OBJECTIVE:
Return each line from the records below that contains the word "link", copied in full. Case counts.

+++ DATA LISTING

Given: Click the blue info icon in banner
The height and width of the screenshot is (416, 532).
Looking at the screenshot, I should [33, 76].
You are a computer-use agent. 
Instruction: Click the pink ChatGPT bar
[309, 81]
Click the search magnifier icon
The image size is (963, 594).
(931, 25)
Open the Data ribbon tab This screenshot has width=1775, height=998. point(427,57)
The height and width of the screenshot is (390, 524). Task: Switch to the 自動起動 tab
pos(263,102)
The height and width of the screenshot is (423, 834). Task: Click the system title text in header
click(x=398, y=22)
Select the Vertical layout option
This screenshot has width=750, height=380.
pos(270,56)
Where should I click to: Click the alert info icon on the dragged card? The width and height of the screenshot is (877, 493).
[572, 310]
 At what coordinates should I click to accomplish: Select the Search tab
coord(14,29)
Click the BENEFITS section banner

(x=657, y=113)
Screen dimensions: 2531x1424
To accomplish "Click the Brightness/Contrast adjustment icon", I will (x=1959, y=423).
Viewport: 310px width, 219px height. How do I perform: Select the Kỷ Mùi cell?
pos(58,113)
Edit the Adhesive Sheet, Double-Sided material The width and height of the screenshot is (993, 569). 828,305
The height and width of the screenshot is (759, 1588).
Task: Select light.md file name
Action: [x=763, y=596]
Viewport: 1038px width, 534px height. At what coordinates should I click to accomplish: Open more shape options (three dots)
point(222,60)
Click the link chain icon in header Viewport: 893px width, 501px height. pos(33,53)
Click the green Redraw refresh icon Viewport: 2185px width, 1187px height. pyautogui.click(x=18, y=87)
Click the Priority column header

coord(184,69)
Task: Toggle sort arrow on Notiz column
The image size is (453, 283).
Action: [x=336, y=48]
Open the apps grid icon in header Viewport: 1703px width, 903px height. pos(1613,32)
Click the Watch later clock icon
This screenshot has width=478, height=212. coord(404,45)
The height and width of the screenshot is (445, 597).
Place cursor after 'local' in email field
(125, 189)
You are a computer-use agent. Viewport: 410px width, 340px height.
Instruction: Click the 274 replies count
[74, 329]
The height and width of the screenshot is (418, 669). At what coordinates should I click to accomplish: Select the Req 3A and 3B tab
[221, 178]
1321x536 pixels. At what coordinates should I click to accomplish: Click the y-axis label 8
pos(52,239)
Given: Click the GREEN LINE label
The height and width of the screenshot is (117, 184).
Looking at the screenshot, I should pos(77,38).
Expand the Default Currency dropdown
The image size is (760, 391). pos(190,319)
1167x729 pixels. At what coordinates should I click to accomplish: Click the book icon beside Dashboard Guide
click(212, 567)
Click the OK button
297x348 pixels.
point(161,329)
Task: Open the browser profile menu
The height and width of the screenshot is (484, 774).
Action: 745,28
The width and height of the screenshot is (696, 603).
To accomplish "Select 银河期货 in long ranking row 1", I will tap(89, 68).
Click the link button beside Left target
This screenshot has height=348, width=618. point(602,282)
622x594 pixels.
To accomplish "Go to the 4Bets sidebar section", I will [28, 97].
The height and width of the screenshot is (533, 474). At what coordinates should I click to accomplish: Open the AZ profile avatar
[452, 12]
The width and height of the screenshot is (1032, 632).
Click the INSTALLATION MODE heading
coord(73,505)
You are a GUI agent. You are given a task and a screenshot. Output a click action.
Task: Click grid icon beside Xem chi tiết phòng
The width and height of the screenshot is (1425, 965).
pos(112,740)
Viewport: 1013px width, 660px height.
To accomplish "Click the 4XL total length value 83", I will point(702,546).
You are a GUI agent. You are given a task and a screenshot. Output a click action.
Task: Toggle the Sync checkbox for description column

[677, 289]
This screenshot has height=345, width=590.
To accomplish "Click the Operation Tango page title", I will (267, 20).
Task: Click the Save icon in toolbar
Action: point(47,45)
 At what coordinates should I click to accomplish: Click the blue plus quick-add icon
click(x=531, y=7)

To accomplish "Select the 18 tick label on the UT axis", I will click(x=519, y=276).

++++++

ANSWER TO THIS PROBLEM:
Click the link chain icon in header Viewport: 893px width, 501px height. pos(33,53)
Click the link button beside Left target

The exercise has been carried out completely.